Linux releases minor kernel updates two or three times a year, and I’ve heard that the point where it moves to a new major version is simply whenever the minor number gets large enough. Looking at the history of the transitions from major versions 4 and 5, it seems to happen roughly around minor versions 19 or 20.
The site below has a well-organized summary of Linux kernel releases, and you can see that for some versions, a long CIP (Civil Infrastructure Platform) period is added after LTS (long-term support).
https://www.wikiwand.com/en/Linux_kernel_version_history
CIP was newly added around 2017. It introduced the concept of SLTS (super long-term support), aiming to support specific industrial use cases for 25 to 50 years. Looking at the platforms supported by CIP below, you can tell that it is not intended for general developers.
https://wiki.linuxfoundation.org/civilinfrastructureplatform/ciptesting/cipreferencehardware
And with the 6.x versions, the LTS period was sharply reduced from 6 years to 2 years. I was curious about this too, so I looked it up, and a kernel developer explained two reasons: 1. people don’t really use LTS versions much even when they are updated, and 2. the development workforce is becoming increasingly insufficient, so they decided to shorten the period.

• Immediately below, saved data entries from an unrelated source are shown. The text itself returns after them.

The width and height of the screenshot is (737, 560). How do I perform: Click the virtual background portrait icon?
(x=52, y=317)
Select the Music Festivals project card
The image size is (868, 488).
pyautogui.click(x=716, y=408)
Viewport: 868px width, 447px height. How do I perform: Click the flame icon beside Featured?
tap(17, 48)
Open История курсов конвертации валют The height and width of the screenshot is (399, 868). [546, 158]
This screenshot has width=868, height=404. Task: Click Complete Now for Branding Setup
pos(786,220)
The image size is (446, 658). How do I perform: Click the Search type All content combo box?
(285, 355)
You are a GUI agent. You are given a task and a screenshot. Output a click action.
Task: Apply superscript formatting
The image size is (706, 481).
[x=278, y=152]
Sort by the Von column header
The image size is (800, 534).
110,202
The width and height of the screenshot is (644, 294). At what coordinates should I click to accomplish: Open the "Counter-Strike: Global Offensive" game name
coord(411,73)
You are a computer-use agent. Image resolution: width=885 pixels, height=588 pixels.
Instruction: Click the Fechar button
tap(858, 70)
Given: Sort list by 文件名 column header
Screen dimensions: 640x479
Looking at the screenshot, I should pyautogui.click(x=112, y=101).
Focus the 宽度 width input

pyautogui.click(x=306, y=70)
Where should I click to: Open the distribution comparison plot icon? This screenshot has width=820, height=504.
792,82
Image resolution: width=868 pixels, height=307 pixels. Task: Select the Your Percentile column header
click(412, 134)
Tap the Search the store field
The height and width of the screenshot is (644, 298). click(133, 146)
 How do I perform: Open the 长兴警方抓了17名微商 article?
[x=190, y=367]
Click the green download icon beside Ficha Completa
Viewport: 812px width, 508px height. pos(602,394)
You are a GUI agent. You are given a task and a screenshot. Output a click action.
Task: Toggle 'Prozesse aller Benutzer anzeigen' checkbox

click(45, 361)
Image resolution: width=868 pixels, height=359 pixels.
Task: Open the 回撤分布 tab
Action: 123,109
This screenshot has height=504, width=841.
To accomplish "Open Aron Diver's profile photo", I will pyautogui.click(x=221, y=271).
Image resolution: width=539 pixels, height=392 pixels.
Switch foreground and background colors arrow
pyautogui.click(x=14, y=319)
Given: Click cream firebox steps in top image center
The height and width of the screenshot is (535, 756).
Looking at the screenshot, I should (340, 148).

https://www.zdnet.com/article/linux-kernel-6-6-is-the-next-long-term-support-release/
What I mentioned above is the Linux kernel version, but we’re more familiar with versions like 18.04 and 22.04, right? That’s because we usually don’t use the Linux kernel directly; instead, we use a Linux distribution built with that kernel. If you’re a developer, you probably use Ubuntu, and looking only at market share, Red Hat and CentOS also seem to be used often.
So this Ubuntu distribution is actually closer to what we think of as the OS version. Ubuntu releases an LTS version every 2 years, and that version is supported for up to 10 years. I saw that Ubuntu 24.04 LTS, coming out this April, decided to use the Linux 6.8 kernel, so while looking through the changes, I found something interesting and analyzed it.
- Main points
Looking at the 6.8 update below, there is a note that performance for TCP connections improved by up to 40%. In particular, it shows a very large improvement on AMD architectures compared to Intel.
https://www.phoronix.com/news/Linux-6.8-Networking
The broad direction of the optimization was to keep the cachelines for variables accessed during network usage small, while making changes that improve cache coherence.
So in this post, I’ll look at three things: reducing cachelines, increasing cache coherence, and why the improvement was larger on AMD architectures.
- Reducing cachelines
The most important thing in optimization work is to first measure and evaluate the current state, and as expected from a kernel developer, the investigation was done very thoroughly. This is a commit analyzed based on the 6.5 kernel, and it lists whether each variable in the network code is read_mostly or write_mostly, so take a look.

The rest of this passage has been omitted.